Book of Thoth Study Group #8: Summary of the Questions

Zephyros

Summary of the questions hitherto discussed

SUMMARY OF THE QUESTIONS HITHERTO DISCUSSED

1. The origin of the Tarot is quite irrelevant, even if it were certain, It must stand or fall as a system on its own merits. 2. It is beyond doubt a deliberate attempt to represent, in pictorial form, the doctrines of the Qabalah. 3. The evidence for this is very much like the evidence brought forward by a person doing a crossword puzzle. He knows from the “Across” clues that his word is “SCRUN blank H”; so it is certain, beyond error, that the blank must be a “C” 4. These attributions are in one sense a conventional, symbolic map; such could be invented by some person or persons of great artistic imagination and ingenuity combined with almost unthinkably great scholarship and philosophical clarity. 5. Such persons, however eminent we may suppose them to have been, are not quite capable of making a system so abstruse in its entirety without the assistance of superiors whose mental processes were) or are, pertaining to a higher Dimension.

One might take, by way of an analogy, the game of chess. Chess has developed from very simple beginnings. It was a mimic battle for tired warriors; but the subtleties of the modern game-which have now, thanks to Richard Réti, gone quite beyond calculation into the world of aesthetic creation-were latent in the original design. The originators of the game were “building better than they knew” It is of course possible to argue that these subtleties have arisen in the course of the development of the game; and indeed it is quite clear, historically, that the early players whose games are on record had no conscious conception of anything beyond a variety of rather crude and elementary stratagems. It is quite possible to argue that the game of chess is merely one of a number of games which has developed while other games died out, because of some accident. One can argue that it is merely by chance that modern chess was latent in the original game.

The theory of inspiration is really very much simpler, and it accounts for the facts without violation of the law of parsimony.
 

Michael Sternbach

The Book of Thoth said:
SUMMARY OF THE QUESTIONS HITHERTO DISCUSSED

1. The origin of the Tarot is quite irrelevant, even if it were certain, It must stand or fall as a system on its own merits.
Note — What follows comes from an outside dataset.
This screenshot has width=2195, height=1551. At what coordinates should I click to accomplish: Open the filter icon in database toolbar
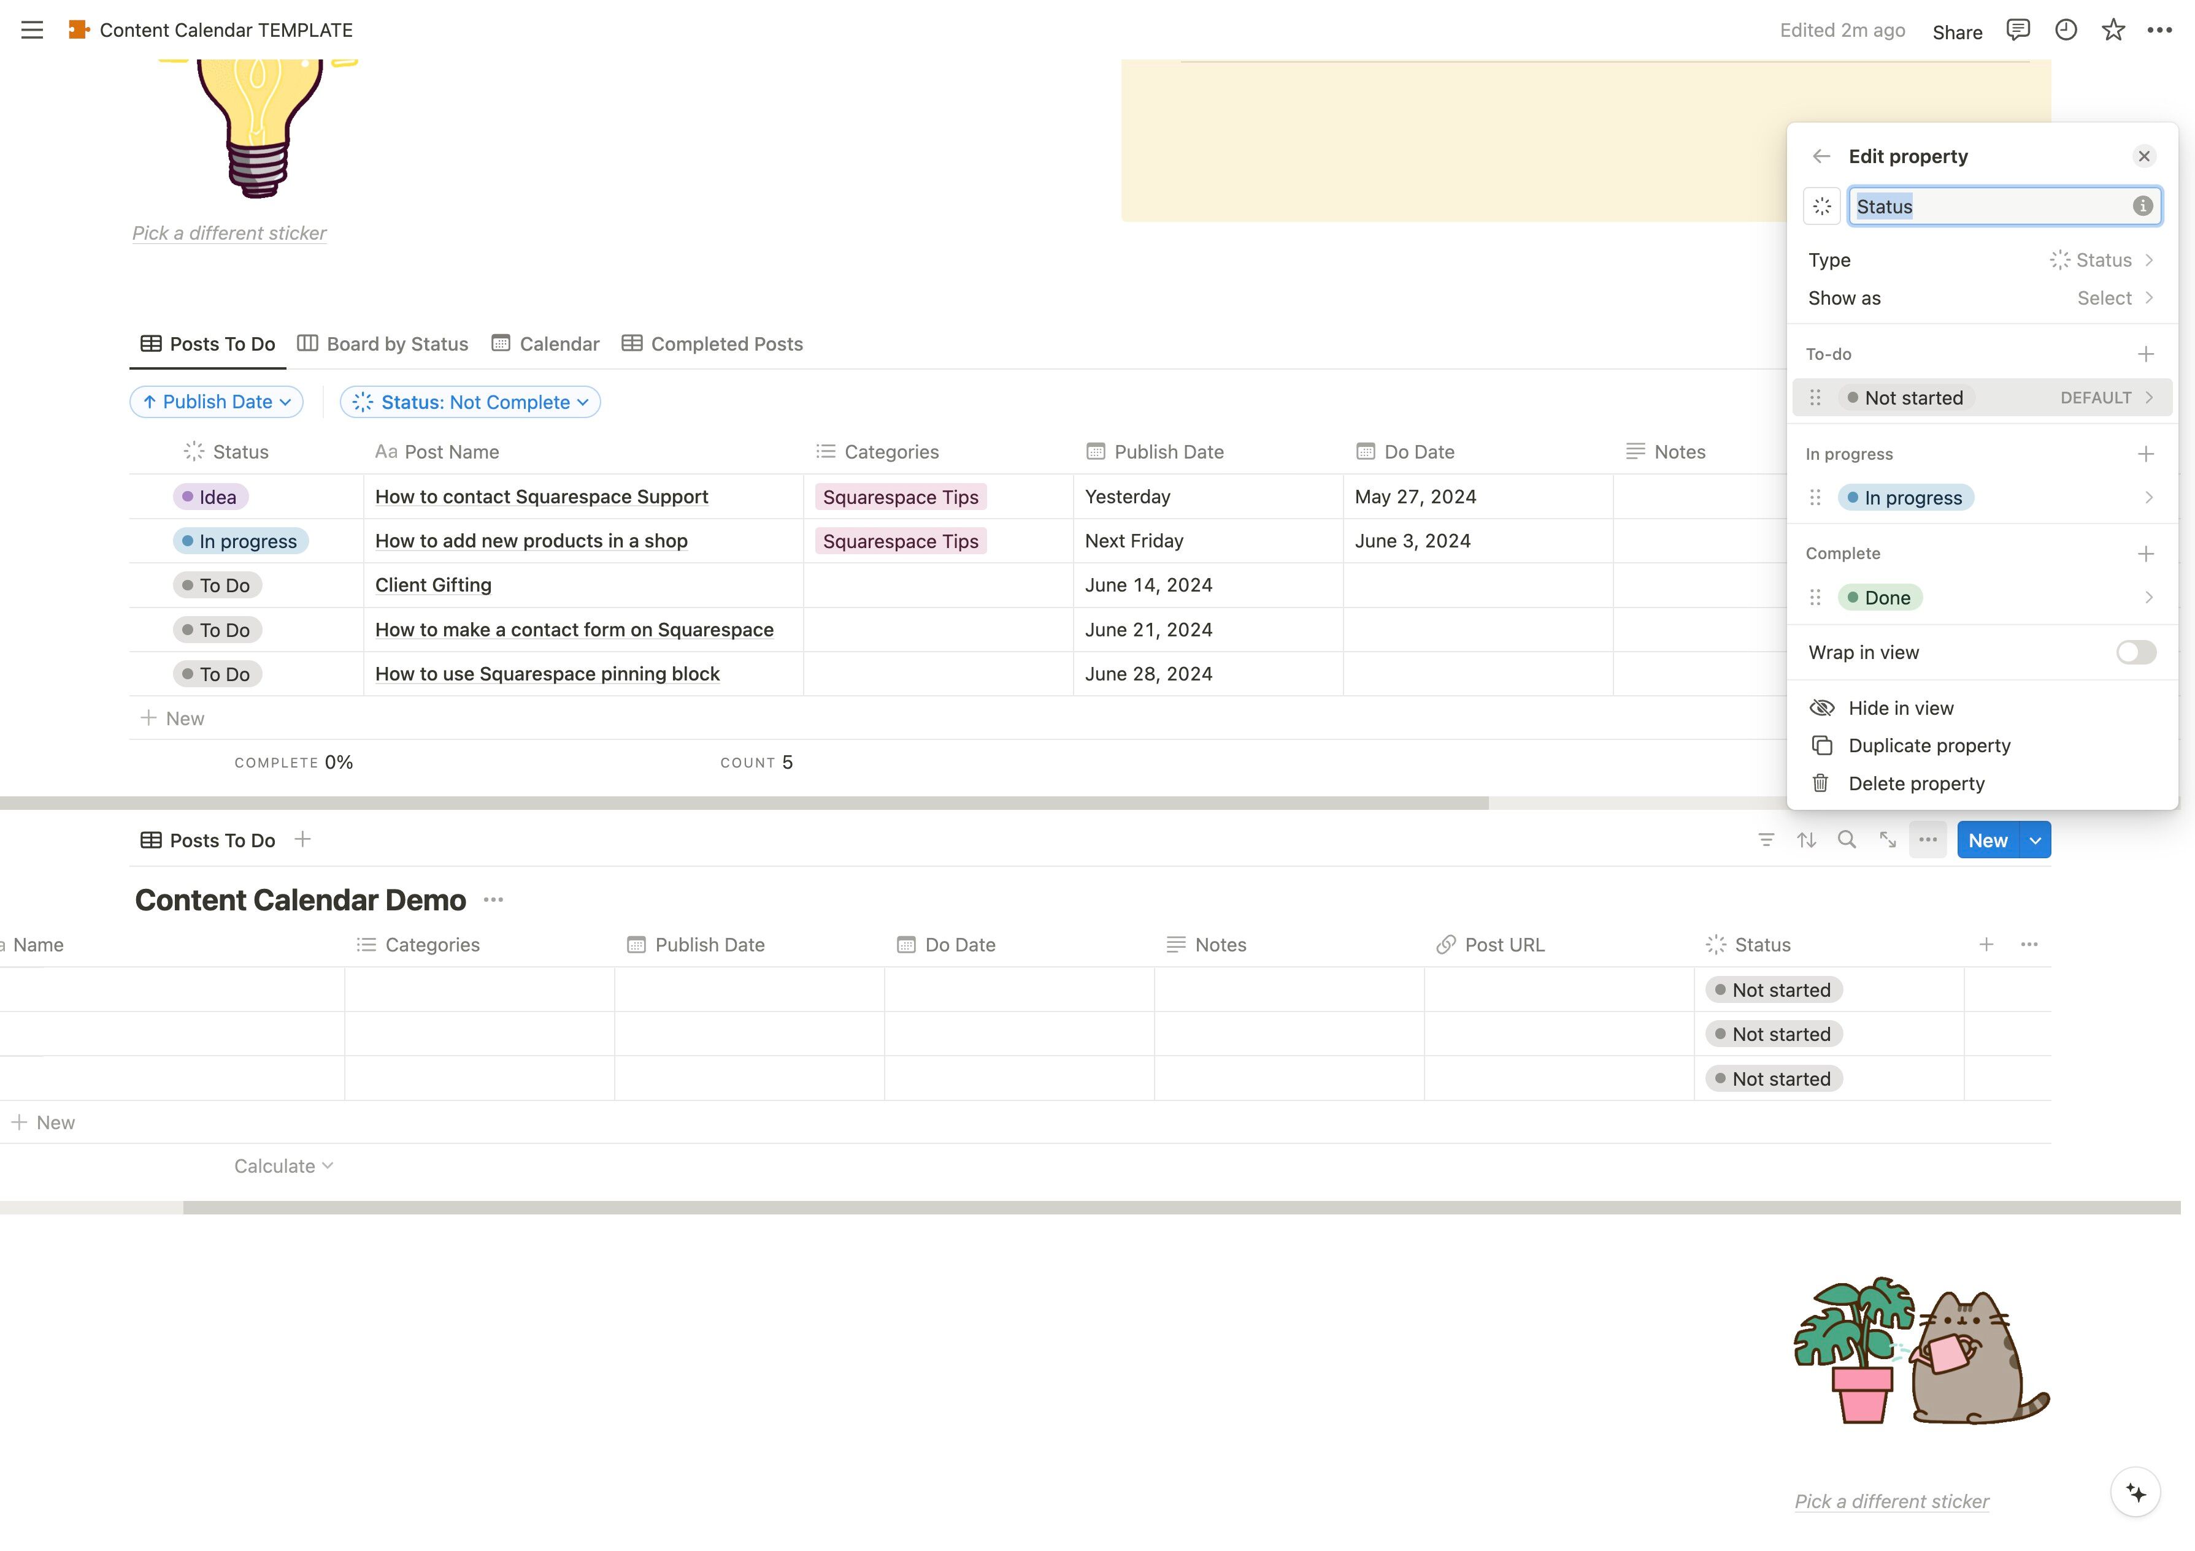tap(1766, 840)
One can nothing but agree to this. But isn't it funny then that AC goes on:

2. It is beyond doubt a deliberate attempt to represent, in pictorial form, the doctrines of the Qabalah. 3. The evidence for this is very much like the evidence brought forward by a person doing a crossword puzzle. He knows from the “Across” clues that his word is “SCRUN blank H”; so it is certain, beyond error, that the blank must be a “C”

Even though many meaningful connections between the Tarot and the Qabalah can be made, I am not convinced that the Tarot is a deliberate attempt to illustrate the Qabalah.

4. These attributions are in one sense a conventional, symbolic map; such could be invented by some person or persons of great artistic imagination and ingenuity combined with almost unthinkably great scholarship and philosophical clarity. 5. Such persons, however eminent we may suppose them to have been, are not quite capable of making a system so abstruse in its entirety without the assistance of superiors whose mental processes were) or are, pertaining to a higher Dimension.

One might take, by way of an analogy, the game of chess. Chess has developed from very simple beginnings. It was a mimic battle for tired warriors; but the subtleties of the modern game-which have now, thanks to Richard Réti, gone quite beyond calculation into the world of aesthetic creation-were latent in the original design. The originators of the game were “building better than they knew” It is of course possible to argue that these subtleties have arisen in the course of the development of the game; and indeed it is quite clear, historically, that the early players whose games are on record had no conscious conception of anything beyond a variety of rather crude and elementary stratagems. It is quite possible to argue that the game of chess is merely one of a number of games which has developed while other games died out, because of some accident. One can argue that it is merely by chance that modern chess was latent in the original game.

The theory of inspiration is really very much simpler, and it accounts for the facts without violation of the law of parsimony.

I don't regard the two theories as contradicting each other.

There is indeed historical evidence that a number of well known esoteric systems started out in a much more simple form. But does that imply that it was by chance that what they evolved to was latent in their early versions? Not more than it is by chance that an acorn develops into an oak tree. Likewise, the evolution of Tarot was - and continues to be - aimed at a telos, causa finalis or Great Attractor.

This view actually supports the idea that it was inspired from higher-dimensional realms.
 

Zephyros

I agree. Many times in Greek mythology it is said that the gods passed down their wills to people, through Hermes, not through direct speech but through inspiration. Sometimes a glint of sunlight on a shield was enough to send a thought into a mortal's mind.